(Material for this exercise)
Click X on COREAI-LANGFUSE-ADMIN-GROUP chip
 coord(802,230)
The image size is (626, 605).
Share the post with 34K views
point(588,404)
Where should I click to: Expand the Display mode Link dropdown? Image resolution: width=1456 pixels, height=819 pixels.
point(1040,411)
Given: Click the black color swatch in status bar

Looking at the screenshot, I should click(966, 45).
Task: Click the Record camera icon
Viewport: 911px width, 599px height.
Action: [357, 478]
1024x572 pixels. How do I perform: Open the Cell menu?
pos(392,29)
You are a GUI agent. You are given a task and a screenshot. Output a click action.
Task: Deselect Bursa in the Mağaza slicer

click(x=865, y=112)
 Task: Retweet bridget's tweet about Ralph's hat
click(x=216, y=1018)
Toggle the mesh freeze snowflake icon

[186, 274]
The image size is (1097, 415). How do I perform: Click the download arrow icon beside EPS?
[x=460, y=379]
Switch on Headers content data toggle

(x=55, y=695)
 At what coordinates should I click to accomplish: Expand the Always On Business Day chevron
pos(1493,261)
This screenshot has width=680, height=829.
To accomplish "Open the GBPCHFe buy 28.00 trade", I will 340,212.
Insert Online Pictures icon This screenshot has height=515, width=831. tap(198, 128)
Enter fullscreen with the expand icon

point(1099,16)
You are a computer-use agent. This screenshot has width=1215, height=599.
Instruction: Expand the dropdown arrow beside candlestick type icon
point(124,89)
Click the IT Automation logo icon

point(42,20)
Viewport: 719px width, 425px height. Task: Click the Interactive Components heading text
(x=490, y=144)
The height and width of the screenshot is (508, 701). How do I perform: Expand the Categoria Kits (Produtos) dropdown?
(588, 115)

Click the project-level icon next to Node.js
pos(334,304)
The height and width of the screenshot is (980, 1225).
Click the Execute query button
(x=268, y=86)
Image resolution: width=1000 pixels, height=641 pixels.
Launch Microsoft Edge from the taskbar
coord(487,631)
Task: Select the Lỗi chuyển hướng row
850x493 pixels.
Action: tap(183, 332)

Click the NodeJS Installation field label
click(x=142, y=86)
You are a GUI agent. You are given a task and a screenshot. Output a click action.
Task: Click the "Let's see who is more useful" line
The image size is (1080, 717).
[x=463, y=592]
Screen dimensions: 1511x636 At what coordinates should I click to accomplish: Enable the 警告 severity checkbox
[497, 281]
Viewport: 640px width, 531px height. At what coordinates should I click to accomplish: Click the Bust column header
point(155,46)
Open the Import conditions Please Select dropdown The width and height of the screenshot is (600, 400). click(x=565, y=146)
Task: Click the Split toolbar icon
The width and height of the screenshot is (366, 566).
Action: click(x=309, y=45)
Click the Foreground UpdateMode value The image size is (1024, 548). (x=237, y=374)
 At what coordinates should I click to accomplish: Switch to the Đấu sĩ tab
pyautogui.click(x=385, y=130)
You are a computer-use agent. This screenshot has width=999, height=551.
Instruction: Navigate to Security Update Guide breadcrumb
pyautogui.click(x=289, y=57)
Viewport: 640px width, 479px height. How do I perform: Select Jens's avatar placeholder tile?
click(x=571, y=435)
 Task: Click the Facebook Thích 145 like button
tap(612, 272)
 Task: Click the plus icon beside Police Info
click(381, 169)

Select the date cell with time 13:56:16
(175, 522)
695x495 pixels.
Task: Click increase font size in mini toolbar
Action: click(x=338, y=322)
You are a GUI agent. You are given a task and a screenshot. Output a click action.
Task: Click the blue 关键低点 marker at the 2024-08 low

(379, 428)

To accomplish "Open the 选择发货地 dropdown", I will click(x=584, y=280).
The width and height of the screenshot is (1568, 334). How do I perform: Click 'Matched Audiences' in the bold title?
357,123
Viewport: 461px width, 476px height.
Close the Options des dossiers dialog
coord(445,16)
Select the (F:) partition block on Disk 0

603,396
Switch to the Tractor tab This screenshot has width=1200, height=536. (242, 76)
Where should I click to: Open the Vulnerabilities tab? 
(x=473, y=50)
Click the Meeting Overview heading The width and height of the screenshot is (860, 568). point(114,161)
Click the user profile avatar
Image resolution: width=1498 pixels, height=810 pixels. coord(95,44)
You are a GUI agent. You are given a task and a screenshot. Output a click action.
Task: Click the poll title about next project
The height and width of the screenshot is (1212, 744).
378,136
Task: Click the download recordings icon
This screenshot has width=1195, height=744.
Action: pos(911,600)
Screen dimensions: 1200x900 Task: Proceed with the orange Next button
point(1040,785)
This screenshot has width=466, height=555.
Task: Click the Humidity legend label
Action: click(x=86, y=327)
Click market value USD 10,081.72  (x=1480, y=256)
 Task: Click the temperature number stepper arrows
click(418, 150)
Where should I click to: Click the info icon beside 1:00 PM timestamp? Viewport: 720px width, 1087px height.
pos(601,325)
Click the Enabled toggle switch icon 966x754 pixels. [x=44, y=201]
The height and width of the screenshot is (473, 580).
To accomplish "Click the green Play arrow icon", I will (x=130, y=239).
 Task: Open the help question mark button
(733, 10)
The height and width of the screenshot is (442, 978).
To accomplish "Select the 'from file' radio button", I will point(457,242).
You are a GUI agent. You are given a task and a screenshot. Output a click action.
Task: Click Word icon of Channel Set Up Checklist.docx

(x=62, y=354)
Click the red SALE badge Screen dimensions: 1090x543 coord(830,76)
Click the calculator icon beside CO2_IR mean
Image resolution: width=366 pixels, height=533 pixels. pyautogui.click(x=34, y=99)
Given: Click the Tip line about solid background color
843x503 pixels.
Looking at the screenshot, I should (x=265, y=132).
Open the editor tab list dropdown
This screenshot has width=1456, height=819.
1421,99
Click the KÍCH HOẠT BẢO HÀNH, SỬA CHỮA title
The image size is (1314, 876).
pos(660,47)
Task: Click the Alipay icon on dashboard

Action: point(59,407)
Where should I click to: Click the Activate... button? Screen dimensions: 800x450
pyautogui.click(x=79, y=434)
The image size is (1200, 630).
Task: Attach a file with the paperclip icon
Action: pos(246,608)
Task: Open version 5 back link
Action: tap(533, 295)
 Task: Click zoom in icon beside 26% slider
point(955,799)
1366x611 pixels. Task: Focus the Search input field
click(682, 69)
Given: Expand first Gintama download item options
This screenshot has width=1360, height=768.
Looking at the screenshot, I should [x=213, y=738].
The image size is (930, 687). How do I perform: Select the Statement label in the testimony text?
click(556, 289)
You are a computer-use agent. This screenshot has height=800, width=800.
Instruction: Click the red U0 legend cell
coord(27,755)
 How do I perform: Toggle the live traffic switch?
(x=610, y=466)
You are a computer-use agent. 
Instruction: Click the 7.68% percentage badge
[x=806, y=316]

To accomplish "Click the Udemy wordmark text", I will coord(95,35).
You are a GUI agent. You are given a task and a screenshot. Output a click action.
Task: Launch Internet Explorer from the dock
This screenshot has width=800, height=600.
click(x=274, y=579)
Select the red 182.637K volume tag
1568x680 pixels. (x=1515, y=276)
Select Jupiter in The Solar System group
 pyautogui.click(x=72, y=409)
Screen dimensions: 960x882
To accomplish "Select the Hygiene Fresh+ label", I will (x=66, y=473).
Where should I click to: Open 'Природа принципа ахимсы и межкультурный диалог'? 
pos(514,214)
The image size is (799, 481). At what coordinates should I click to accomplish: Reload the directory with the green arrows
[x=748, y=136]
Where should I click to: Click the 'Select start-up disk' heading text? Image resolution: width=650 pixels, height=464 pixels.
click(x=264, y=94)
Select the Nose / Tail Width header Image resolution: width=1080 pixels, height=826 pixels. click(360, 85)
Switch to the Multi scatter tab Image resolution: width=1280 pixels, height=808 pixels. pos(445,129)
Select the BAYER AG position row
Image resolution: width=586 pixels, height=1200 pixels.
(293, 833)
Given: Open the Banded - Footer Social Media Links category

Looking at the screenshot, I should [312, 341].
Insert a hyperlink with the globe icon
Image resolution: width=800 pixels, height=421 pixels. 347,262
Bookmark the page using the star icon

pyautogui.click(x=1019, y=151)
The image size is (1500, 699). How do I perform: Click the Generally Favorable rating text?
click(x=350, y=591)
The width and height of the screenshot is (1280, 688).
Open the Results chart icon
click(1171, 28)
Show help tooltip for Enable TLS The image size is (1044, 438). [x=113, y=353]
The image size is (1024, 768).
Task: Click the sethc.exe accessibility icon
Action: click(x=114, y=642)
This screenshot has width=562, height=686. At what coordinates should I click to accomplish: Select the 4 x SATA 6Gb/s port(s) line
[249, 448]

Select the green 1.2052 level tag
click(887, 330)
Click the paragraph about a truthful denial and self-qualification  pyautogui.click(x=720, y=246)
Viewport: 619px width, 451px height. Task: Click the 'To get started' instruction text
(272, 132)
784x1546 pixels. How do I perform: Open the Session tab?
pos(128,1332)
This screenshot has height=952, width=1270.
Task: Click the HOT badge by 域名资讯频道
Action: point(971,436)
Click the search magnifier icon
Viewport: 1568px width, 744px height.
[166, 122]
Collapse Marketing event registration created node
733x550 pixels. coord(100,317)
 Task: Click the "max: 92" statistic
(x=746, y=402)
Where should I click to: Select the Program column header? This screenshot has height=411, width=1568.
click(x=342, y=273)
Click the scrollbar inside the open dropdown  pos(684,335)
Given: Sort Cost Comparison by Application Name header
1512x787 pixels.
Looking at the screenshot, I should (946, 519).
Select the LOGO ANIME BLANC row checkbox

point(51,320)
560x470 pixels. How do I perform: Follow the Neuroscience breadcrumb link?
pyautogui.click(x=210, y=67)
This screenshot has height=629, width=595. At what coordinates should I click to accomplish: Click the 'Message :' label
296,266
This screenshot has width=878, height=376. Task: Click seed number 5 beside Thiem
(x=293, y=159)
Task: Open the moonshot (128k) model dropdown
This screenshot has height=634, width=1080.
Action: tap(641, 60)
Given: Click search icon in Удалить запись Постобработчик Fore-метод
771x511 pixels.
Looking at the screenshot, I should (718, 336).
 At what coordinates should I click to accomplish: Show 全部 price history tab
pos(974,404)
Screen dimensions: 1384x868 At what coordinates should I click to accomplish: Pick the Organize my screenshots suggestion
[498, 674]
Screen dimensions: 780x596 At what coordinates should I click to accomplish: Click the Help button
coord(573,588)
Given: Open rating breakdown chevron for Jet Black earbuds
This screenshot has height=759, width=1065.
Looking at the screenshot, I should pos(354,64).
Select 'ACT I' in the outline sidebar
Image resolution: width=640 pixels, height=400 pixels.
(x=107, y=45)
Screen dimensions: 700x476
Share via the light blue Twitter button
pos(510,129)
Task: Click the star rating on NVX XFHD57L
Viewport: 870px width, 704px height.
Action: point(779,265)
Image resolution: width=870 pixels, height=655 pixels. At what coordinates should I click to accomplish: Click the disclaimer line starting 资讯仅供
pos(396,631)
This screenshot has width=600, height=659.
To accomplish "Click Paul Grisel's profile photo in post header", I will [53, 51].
(End Material for this exercise)
Brief: Send back exactly the lines of the listing above starting at the one with "The width and height of the screenshot is (1280, 688)." and ending at the one with "Task: Open the moonshot (128k) model dropdown", inclusive, and no others.

Response for this exercise:
The width and height of the screenshot is (1280, 688).
Open the Results chart icon
click(1171, 28)
Show help tooltip for Enable TLS The image size is (1044, 438). [x=113, y=353]
The image size is (1024, 768).
Task: Click the sethc.exe accessibility icon
Action: click(x=114, y=642)
This screenshot has width=562, height=686. At what coordinates should I click to accomplish: Select the 4 x SATA 6Gb/s port(s) line
[249, 448]

Select the green 1.2052 level tag
click(887, 330)
Click the paragraph about a truthful denial and self-qualification  pyautogui.click(x=720, y=246)
Viewport: 619px width, 451px height. Task: Click the 'To get started' instruction text
(272, 132)
784x1546 pixels. How do I perform: Open the Session tab?
pos(128,1332)
This screenshot has height=952, width=1270.
Task: Click the HOT badge by 域名资讯频道
Action: point(971,436)
Click the search magnifier icon
Viewport: 1568px width, 744px height.
[166, 122]
Collapse Marketing event registration created node
733x550 pixels. coord(100,317)
 Task: Click the "max: 92" statistic
(x=746, y=402)
Where should I click to: Select the Program column header? This screenshot has height=411, width=1568.
click(x=342, y=273)
Click the scrollbar inside the open dropdown  pos(684,335)
Given: Sort Cost Comparison by Application Name header
1512x787 pixels.
Looking at the screenshot, I should (946, 519).
Select the LOGO ANIME BLANC row checkbox

point(51,320)
560x470 pixels. How do I perform: Follow the Neuroscience breadcrumb link?
pyautogui.click(x=210, y=67)
This screenshot has height=629, width=595. At what coordinates should I click to accomplish: Click the 'Message :' label
296,266
This screenshot has width=878, height=376. Task: Click seed number 5 beside Thiem
(x=293, y=159)
Task: Open the moonshot (128k) model dropdown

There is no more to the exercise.